Jeder finde seinen ganz eigenen Ordnungstil.
die eigene ordnung
ja, ich denke auch, dass jeder für sich seine eigene Ordnung finden sollte. Im privaten Bereich habe ich keine Probleme damit nur soviel Geschirr zu besitzen, wie in meine (kleine) Geschirrspülmaschine passt. Neuanschaffungen sind 2nd hand und wenige. Im beruflichen Bereich sieht es jedoch anders aus. Ich arbeite als Texildesignerin mit alten (vintage) Textilien und muss auch ohne Projekt zuschlagen, wenn ich einen schönen alten Knopf finde oder einen Ballen alten Leinen oder einen Stapel alter Leinenhandtücher. Dazu kommen die Werkzeuge wie Spinnrad, Webstuhl, Färbetöpfe und Sammlungen getrockneter Pflanzenfarben, Nähmaschine und Dutzende Rollen Nähgarn (auch alles 2nd hand) usw und schon ist der schöne freie Platz vollgestellt ;o)

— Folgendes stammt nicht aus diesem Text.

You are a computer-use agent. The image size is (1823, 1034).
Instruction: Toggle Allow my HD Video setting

Was ich damit veranschaulichen möchte ist, dass dies alles Situationen sind auf die kein standardisierter Ordnungsratgeber eine Antwort weiß. Die Antwort kann ich nur für mich selbst finden. Und wenn mein Werkraum (i.e. mein Wohnzimmer) dann einfach aussieht als sei ein Wäschelager umgefallen, muss ich bis zur nächsten Sortieraktion halt einfach damit leben - ebenso wie jeder Besucher. Ich denke, früher oder später sollte man sich einfach von dem CHAOSyndrom (can't have anyone over syndrome) frei machen und entweder keine Besucher mehr empfangen oder alle freundlich und freudig hereinbitten. Keiner von denen wird mir meine Wohnung aufräumen. Küche und Bad sind immer sauber, was will ich mehr.

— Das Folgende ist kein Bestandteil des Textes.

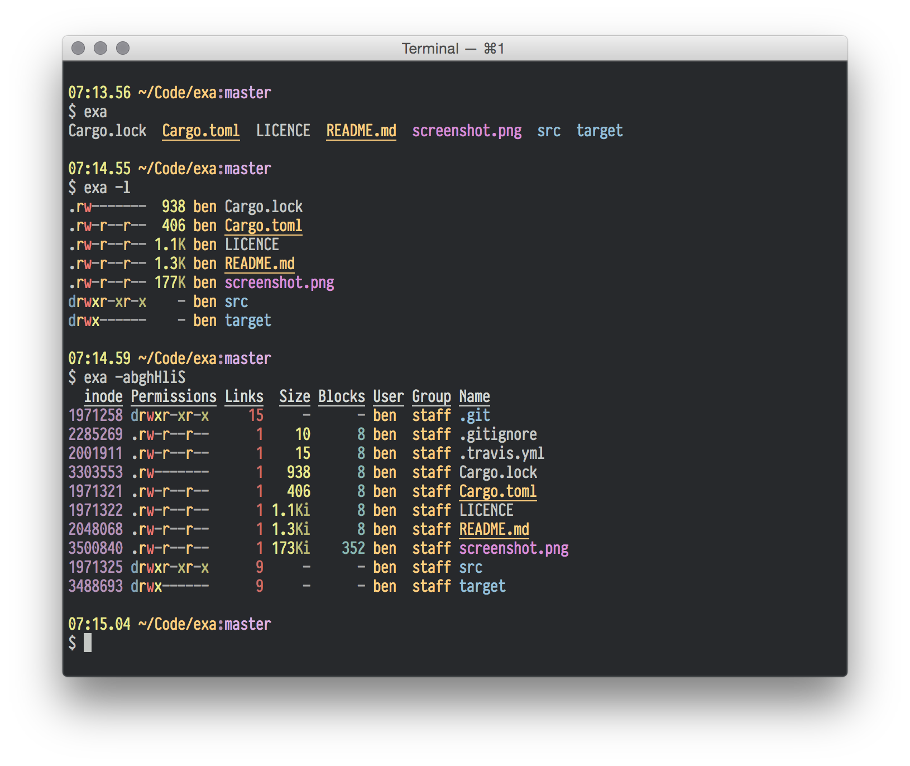Screen dimensions: 910x766
Task: Click the Links column header
Action: point(244,396)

Richter Gnadenlos ! Teil 1
Wie sagt Goethe so schön: Was man nicht nutzt ist eine schwere last..! Ich bin gerade dabei nicht nur zu entrümpeln sondern meine Einrichtung und meinen Besitz auf das Absolute Minimum zu reduzieren. s ist sehr schwer, sich von Dingen zu trennen, bei denen einem der Satz einfällt: Vielleicht kann ich es noch einmal gebrauchen. Oder: Hat doch so viel Geld gekostet! Wenn es einmal weg ist, juckt einen das nie mehr, alle vorherigen Bedenken sind gegenstandslos und tauchen nie wieder auf. Aber es kann ohne weiteres sein, dass man gerade jetzt etwas benötigt, was bereits verschenkt oder receycled wurde. Das überlebt man allerdings und mit vielen Improvisationen und Kreativität kann man sich (kostenlos) oft einen Ersatz schaffen. Die Stichsäge, die hundert Jahre im Regal gelagert hat kann man auch mal vom Nachbarn ausleihen, Bücher die zum Altpapier gewandert sind gibt es als Ebook etc.. Ist übrigens eine Prima Sache so ein Ebook, man bekommt Tausende von sehr guten Büchern kostenlos...

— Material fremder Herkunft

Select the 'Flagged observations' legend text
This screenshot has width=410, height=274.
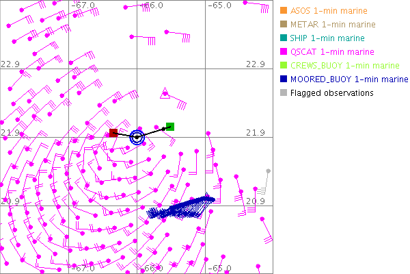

Geschirr habe ich soviel, wie in eine Geschirrspülmaschine hineinpasst, das ist immer noch sehr viel obwohl diverse Töpfe und Pfannen wahrscheinlich schon in BWM-Motoren verwandelt wurden. Wäsche nur das, was man gerne anzieht, jeder Reservekram wurde reduziert.
Möbel besorge ich mir nur noch aus purem Holz, wenns geht (und das geht immer) gebraucht und originell. Die können bei einem Umzug auch mal als Heizmaterial dienen, so schleppt man sie nicht sinnlos durch die Gegend.
Sehr, sehr bedenklich
"Möbel besorge ich mir nur noch aus purem Holz... Die können bei einem Umzug auch mal als Heizmaterial dienen..."
Haben Sie eigentlich eine Ahnung, was so alles an Lacken, Farbstoffen, Leimen und Insektenschutzmitteln in einem Holzmöbel steckt? Auch vermeindlich natürlich aussehendes Holz ist sehr oft chemisch behandelt. Was Sie da verbrennen, lagert sich dann netterweise als Giftstoffe in Nachbars Garten ab, aus dem die Nachbarskinder voller Freude die selbstgepflanzten Karrotten ziehen!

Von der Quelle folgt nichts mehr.